On the international front, February saw heightened trade tensions between the US and almost everyone else, but particularly China, with fresh tariff threats rattling global markets. With a heavy reliance on Chinese demand for commodities, Australia found itself in the crossfire. Iron ore prices wobbled as uncertainty loomed over Chinese steel demand, though gold prices provided a respite, surging above A$4,600 per ounce as investors sought safe-haven assets. Most Australian gold miners, including Northern Star Resources and Evolution Mining, saw gains as a result.
Adding to the complexity, global lithium prices remained under pressure due to oversupply concerns, forcing lithium producers like Pilbara Minerals and Liontown Resources to reassess production strategies. With (Western) electric vehicle demand facing headwinds, some analysts speculated that the once-booming lithium sector could face further consolidation in 2025.
Despite the turbulence, the month wasn’t without its bright spots.

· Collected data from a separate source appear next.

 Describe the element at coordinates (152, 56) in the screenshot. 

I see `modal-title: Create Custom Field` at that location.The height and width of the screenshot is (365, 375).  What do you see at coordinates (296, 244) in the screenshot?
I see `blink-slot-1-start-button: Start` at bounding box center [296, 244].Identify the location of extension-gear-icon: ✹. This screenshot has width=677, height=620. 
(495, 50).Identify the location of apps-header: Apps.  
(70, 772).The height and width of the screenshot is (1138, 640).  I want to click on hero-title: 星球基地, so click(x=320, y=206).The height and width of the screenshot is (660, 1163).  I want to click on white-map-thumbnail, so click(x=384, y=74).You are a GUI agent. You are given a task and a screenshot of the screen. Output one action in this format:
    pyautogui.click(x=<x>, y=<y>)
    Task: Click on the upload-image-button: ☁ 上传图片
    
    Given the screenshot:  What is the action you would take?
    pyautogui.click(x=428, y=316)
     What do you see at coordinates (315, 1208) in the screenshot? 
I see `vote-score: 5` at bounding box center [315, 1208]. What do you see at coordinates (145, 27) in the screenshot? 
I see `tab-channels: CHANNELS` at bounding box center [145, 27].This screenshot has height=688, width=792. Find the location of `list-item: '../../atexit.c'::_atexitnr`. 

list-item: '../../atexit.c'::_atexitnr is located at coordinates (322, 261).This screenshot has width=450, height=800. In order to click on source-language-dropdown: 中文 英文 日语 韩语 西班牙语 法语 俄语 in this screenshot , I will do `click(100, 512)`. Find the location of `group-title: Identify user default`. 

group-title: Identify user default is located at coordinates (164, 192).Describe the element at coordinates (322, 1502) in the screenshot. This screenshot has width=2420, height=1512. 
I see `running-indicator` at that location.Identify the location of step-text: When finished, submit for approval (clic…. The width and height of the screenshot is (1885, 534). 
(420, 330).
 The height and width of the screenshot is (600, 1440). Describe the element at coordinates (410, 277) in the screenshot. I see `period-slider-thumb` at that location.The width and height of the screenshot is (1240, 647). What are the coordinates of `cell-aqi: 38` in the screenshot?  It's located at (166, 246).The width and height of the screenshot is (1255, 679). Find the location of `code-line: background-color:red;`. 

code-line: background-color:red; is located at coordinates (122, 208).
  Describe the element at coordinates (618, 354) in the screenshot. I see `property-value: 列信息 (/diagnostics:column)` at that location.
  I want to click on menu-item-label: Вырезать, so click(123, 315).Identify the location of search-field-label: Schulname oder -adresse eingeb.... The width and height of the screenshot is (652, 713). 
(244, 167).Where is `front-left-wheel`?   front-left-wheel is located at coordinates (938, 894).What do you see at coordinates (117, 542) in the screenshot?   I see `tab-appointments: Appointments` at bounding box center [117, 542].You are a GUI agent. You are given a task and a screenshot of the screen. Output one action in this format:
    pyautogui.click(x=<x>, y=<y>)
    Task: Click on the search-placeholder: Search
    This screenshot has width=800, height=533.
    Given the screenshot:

The resources sector saw an uptick in merger and acquisition activity, with several mid-tier players looking to consolidate and strengthen their positions. South32 made headlines with intentions to expand its copper portfolio, while rumours swirled around a potential acquisition in the nickel space as major producers sought to shore up long-term supply chains.
Attendees of the RIU Explorers Conference in Fremantle enjoyed an upbeat vibe, with gold the dominant theme. The event provided the first local opportunity of the year for junior miners to showcase new projects and attract much-needed investor interest. While market conditions remained challenging, industry players demonstrated a clear determination to weather the storm and position themselves for future growth.
As March begins, investors remain cautious but hopeful. With iron ore markets stabilising and gold prices showing strength, opportunities still exist despite broader uncertainties. The key question remains: will geopolitical (read Trump initiated) tensions ease, or will further volatility define the months ahead? Will US tariffs on China, Canada and Mexico have the desired effect? Will Australia be exempt from Trump’s steel and aluminium tariffs?
For Australia’s resource sector, one thing is certain—there’s never a dull moment.